## WHAT IS NEEDED
Retype precisely the section of the data that starts at the line containing "You are a GUI" and runs to its final line, ends included.
*** GIVEN ENTRIES ***
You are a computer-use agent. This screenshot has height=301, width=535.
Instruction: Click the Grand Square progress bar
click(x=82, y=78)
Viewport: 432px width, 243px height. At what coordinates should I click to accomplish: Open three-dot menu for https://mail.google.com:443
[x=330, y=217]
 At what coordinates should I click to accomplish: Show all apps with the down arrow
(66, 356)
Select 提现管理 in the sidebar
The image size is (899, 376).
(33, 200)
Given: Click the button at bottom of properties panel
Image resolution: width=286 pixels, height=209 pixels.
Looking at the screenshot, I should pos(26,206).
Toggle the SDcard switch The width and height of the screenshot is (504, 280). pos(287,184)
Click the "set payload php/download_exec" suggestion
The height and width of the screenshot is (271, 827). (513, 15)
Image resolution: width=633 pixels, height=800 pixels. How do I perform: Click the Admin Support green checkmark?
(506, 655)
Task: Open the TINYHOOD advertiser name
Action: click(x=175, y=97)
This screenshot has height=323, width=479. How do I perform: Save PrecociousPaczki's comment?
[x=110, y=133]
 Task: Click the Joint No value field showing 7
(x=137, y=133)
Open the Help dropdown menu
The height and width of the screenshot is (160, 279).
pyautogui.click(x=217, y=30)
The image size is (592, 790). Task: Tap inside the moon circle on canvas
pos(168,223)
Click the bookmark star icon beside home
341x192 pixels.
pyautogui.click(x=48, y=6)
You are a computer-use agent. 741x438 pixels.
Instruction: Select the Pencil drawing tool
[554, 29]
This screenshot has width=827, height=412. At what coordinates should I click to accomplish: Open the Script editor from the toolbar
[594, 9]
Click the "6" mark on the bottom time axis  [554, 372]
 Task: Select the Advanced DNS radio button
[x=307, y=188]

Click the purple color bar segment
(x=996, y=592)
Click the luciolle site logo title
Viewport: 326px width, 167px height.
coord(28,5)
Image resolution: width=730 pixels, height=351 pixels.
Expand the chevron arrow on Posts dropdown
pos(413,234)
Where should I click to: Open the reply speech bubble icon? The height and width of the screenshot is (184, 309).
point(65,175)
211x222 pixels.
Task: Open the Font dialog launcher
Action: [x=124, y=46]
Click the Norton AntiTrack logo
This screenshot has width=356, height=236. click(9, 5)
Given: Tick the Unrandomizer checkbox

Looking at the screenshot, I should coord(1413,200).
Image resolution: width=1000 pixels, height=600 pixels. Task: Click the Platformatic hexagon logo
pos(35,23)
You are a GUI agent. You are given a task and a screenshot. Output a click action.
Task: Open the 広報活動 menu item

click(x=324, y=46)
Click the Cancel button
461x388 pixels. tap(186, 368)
*** End of GIVEN ENTRIES ***
## EXPECTED OUTPUT
You are a GUI agent. You are given a task and a screenshot. Output a click action.
Task: Open the 広報活動 menu item

click(x=324, y=46)
Click the Cancel button
461x388 pixels. tap(186, 368)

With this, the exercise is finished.